For the past six years or so my number one instrument has been a Czech bass that was obviously ridden hard and put away wet. I got it from a guy named Glenn in several large pieces and several more small ones. Right after I got it the bass had tremendous volume. A month later Mark Carlsen did a fingerboard planing that gave it such outrageous growl and sustain that I was spoiled for life.
I had problems with the bass consistently. Mark had to do an emergency neck re-set and every winter I would have back-brace buzzes. I did not want to take the top off so I lived with it. Last September it was time. I brought it to my client, Upton Bass, for the overdue back brace work.

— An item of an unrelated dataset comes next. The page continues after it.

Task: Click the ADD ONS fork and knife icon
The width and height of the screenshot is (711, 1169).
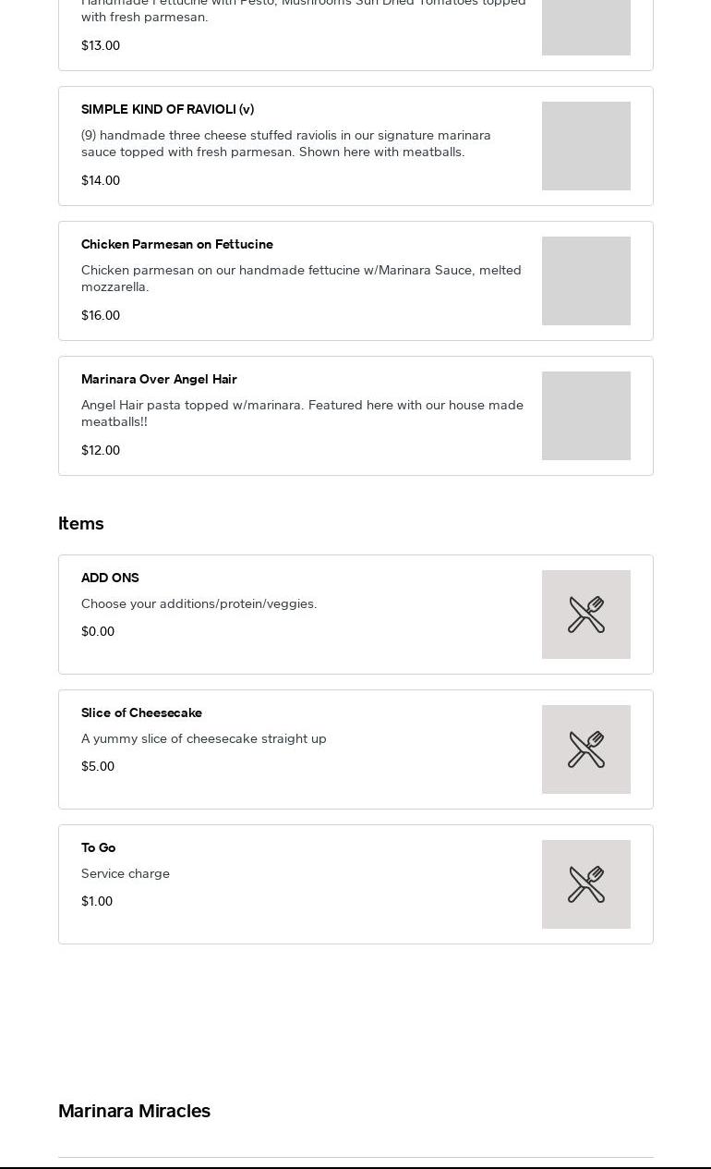Action: coord(586,615)
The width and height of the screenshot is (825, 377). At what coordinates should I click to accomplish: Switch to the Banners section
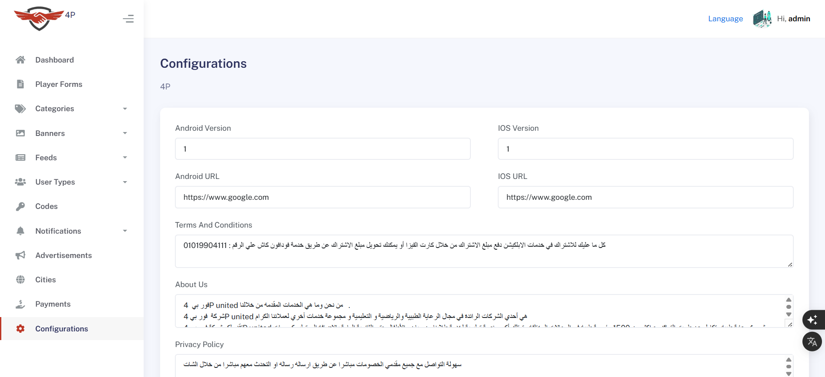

Gary Upton opened up the bass and told me that Glenn had used epoxy adhesive on nearly every stick of wood. My bass was watertight but I had a panic. There was no doubt that the amount of work required to fix the bass was far in excess of what I had paid Glenn for it several years ago. I seriously considered simply junking the bass. I wrote to the luthiers – Mark Carlsen, Jeff Bollbach, Arnold Schnitzer, Nick Lloyd and Bob Branstetter – and to Chris. They all wrote back; Mark and Jeff were kind enough to call. THANK YOU EACH VERY MUCH. Your time was a tremendous help to me at a real bad moment. The advice generally was, “If you have a connection to this instrument put the work in. You could spend many thousands of dollars and still not obtain an instrument that you have a personal connection with.”
At that point I gave Upton Bass the go-ahead. Dozens of epoxied-on cleats were removed and replaced. Epoxied-on back braces were removed and replaced. Epoxied-on edge doubling was removed and replaced. It was hard – epoxy dulls blades in no time. Gary, Eric and Jack did a sound-post patch, re-bushed the peg-box (which had several bush-league bush-jobs before I owned the bass), installed new machines (black lacquer plates with paisley highlights – ya gotta be there to appreciate them), made a new nut, touched-up the fingerboard, put in one of the new “never-crack” saddles, installed a new tailpiece cord, new foot (which I love), finish touch-up and more more more. There are a bunch of pics at
www.StringRepair.com – check out Bass Project #2, Bass Relieve Saddle and Bass Work In Progress.
My bass came back home this weekend. It sounds great – just like it used to, which was the assignment. I am very happy. Thank you Gary, Eric and Jack for all your patient work. For you it’s on to the next. For me, I’m set for what I hope will be a long time. It’s worth driving three-and-a-half hours if the right people are there for you at the end of the trip.